• [EXERCISE REQUIREMENTS]: Please convert the stretch from the line containing "other ships' header" through the line containing "point(491,426)" in the items below into a Markdown table with the columns Row and Item line. Give one numbered row per line and leave out blank lines.

──────────────────────────────

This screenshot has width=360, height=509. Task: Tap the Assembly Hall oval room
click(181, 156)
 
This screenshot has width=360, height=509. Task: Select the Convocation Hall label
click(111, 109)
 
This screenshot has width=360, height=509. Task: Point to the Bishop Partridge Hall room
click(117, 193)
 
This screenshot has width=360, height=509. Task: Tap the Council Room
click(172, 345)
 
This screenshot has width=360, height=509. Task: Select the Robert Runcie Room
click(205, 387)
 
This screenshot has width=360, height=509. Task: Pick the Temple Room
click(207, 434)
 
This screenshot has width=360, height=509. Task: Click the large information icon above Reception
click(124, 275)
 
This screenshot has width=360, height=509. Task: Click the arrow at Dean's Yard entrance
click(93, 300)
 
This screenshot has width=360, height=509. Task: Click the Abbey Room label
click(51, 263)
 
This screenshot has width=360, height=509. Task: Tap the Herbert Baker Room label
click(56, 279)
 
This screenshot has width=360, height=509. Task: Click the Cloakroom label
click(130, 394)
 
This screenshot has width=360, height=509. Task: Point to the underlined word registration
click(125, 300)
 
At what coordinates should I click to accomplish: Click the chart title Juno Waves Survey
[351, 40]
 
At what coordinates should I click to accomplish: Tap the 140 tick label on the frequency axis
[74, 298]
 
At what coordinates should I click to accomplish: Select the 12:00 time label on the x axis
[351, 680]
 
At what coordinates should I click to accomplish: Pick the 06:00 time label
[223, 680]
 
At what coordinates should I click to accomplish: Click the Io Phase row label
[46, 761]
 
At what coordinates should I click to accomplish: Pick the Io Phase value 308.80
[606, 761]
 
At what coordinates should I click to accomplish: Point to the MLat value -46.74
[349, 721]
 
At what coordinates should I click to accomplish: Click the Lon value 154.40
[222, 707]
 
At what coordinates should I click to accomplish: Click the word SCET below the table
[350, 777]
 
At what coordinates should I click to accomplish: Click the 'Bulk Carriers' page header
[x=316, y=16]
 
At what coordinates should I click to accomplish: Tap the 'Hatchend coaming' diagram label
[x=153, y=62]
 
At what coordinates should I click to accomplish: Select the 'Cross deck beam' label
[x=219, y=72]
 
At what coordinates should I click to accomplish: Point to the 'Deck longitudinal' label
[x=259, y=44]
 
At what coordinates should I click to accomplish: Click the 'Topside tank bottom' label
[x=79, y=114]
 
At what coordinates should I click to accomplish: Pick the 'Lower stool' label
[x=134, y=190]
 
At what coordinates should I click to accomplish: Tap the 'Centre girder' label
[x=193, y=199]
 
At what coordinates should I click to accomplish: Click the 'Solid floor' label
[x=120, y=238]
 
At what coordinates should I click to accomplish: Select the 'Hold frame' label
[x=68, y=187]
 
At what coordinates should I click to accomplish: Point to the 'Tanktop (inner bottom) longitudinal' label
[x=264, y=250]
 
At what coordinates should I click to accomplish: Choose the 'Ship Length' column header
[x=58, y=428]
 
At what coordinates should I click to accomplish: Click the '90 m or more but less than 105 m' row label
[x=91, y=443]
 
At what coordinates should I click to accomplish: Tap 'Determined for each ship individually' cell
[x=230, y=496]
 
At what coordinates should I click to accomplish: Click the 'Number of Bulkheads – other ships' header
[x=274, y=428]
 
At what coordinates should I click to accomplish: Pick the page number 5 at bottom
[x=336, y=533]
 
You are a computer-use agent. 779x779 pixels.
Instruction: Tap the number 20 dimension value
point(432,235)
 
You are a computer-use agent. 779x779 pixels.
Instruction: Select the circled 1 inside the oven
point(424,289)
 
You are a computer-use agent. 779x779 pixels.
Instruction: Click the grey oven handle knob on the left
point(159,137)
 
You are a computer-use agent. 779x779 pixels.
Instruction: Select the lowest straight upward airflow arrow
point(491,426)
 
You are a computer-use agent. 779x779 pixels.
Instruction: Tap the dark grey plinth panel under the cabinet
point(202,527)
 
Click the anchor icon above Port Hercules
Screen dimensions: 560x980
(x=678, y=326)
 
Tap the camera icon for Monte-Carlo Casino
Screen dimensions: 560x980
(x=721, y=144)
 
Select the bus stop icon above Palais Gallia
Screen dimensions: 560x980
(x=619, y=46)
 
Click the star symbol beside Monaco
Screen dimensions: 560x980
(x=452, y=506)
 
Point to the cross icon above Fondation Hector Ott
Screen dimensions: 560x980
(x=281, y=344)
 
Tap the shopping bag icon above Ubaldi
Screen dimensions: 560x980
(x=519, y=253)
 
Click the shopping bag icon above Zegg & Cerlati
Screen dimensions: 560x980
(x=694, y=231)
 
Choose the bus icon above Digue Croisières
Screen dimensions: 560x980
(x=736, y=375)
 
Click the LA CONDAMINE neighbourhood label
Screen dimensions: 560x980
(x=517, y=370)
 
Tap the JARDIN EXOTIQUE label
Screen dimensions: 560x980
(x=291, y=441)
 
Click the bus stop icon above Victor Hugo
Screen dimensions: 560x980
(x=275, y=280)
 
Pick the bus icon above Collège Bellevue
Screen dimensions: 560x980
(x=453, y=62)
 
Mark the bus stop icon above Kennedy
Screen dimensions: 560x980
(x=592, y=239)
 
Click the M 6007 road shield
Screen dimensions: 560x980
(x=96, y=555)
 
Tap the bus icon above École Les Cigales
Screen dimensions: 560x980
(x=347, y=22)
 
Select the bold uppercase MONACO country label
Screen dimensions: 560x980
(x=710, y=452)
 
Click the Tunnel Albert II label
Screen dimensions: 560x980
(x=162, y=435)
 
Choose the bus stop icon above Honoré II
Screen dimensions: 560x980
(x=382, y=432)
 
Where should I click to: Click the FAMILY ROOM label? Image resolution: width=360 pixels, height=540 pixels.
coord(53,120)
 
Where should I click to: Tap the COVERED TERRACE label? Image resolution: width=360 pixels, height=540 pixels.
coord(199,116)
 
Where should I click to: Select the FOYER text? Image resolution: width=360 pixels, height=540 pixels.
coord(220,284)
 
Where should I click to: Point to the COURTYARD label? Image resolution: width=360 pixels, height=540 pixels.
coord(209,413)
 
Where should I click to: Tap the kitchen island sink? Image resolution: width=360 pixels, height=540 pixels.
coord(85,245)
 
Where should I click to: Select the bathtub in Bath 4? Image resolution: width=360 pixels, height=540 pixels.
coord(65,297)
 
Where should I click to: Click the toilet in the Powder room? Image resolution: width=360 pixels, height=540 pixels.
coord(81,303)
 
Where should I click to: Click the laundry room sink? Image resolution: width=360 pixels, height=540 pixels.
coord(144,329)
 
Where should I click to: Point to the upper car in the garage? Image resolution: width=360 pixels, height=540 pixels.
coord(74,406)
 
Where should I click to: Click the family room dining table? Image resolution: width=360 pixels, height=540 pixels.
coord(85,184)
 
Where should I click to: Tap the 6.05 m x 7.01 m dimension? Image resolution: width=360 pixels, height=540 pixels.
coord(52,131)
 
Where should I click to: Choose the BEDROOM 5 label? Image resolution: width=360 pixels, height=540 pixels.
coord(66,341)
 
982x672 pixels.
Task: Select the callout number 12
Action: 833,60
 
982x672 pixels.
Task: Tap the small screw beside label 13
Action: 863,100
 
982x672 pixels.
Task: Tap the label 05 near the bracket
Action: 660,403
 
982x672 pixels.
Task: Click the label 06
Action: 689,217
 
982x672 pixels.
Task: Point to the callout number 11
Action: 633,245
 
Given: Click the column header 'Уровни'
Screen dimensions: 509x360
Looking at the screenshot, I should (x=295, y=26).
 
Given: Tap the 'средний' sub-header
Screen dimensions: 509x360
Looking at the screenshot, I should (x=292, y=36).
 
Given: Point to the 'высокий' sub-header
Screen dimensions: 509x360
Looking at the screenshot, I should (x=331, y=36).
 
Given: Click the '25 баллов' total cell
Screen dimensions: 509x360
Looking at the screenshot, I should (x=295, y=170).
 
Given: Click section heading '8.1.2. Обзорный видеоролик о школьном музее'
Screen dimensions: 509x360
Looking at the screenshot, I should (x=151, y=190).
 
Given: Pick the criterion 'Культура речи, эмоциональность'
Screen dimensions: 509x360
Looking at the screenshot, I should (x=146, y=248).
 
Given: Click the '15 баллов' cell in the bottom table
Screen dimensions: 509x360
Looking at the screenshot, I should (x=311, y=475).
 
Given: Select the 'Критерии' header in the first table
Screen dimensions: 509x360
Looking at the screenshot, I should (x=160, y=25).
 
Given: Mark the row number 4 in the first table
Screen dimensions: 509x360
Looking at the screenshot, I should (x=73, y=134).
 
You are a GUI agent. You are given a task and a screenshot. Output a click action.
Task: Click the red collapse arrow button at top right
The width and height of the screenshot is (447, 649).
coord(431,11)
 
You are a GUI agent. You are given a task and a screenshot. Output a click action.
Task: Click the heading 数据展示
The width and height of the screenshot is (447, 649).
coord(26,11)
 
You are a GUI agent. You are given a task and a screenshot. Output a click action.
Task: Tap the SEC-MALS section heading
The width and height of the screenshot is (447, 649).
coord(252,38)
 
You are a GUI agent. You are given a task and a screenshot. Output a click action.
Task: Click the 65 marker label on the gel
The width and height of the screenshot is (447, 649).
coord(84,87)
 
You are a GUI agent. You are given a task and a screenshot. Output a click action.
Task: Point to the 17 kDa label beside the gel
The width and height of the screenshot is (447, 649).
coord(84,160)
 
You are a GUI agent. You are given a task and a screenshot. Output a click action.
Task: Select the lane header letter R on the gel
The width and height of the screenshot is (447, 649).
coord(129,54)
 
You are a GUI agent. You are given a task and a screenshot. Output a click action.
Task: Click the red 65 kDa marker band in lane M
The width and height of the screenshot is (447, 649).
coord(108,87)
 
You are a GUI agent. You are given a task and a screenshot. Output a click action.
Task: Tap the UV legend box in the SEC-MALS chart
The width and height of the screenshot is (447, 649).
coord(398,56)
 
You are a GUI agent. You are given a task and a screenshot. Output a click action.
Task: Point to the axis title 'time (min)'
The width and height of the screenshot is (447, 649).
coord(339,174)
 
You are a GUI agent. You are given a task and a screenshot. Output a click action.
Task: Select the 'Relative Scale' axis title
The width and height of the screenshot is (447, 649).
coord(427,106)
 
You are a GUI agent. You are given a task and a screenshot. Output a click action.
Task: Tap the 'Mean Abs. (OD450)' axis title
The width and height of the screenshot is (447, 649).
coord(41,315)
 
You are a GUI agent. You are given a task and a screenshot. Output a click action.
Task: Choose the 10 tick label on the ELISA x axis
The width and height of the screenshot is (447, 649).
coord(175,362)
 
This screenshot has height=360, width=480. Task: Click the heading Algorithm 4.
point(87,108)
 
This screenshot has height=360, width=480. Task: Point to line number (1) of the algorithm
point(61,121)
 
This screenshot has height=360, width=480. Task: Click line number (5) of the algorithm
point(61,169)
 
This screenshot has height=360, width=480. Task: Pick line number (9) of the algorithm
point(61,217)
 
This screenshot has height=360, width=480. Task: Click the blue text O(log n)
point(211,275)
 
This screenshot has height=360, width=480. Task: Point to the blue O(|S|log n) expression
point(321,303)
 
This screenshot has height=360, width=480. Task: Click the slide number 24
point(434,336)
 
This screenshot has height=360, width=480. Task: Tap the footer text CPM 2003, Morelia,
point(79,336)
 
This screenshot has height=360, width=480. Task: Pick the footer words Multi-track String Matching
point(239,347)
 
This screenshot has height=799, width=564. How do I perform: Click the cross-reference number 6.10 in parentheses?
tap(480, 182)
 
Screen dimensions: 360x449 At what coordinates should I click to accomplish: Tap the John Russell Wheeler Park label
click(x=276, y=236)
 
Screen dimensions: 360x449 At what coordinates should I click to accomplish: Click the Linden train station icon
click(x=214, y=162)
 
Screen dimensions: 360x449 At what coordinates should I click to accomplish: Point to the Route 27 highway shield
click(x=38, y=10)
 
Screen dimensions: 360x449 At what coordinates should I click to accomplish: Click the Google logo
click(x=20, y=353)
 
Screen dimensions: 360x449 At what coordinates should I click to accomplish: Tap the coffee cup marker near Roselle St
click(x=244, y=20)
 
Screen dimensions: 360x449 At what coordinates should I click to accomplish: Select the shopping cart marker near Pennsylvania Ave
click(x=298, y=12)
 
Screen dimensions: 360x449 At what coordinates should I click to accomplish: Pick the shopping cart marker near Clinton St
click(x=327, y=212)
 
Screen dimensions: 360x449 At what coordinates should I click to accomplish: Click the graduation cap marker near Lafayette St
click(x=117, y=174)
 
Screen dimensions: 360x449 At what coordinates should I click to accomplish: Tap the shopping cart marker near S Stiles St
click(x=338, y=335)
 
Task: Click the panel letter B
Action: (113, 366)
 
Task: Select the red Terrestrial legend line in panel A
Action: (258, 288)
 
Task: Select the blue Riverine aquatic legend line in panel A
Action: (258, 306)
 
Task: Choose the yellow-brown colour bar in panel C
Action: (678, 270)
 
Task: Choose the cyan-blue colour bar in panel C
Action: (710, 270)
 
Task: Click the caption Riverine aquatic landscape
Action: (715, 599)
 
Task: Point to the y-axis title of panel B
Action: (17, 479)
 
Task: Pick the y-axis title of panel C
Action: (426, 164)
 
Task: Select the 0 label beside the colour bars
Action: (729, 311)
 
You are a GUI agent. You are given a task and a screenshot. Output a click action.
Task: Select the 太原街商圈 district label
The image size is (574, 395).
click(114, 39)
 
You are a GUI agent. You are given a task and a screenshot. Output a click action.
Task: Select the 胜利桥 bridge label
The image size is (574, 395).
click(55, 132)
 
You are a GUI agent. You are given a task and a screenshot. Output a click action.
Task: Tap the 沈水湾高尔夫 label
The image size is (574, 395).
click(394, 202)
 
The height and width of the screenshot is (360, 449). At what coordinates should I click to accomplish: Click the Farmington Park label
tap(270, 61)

──────────────────────────────

• [RESULT OF THE EXERCISE]:
| Row | Item line |
|---|---|
| 1 | At what coordinates should I click to accomplish: Click the 'Number of Bulkheads – other ships' header |
| 2 | [x=274, y=428] |
| 3 | At what coordinates should I click to accomplish: Pick the page number 5 at bottom |
| 4 | [x=336, y=533] |
| 5 | You are a computer-use agent. 779x779 pixels. |
| 6 | Instruction: Tap the number 20 dimension value |
| 7 | point(432,235) |
| 8 | You are a computer-use agent. 779x779 pixels. |
| 9 | Instruction: Select the circled 1 inside the oven |
| 10 | point(424,289) |
| 11 | You are a computer-use agent. 779x779 pixels. |
| 12 | Instruction: Click the grey oven handle knob on the left |
| 13 | point(159,137) |
| 14 | You are a computer-use agent. 779x779 pixels. |
| 15 | Instruction: Select the lowest straight upward airflow arrow |
| 16 | point(491,426) |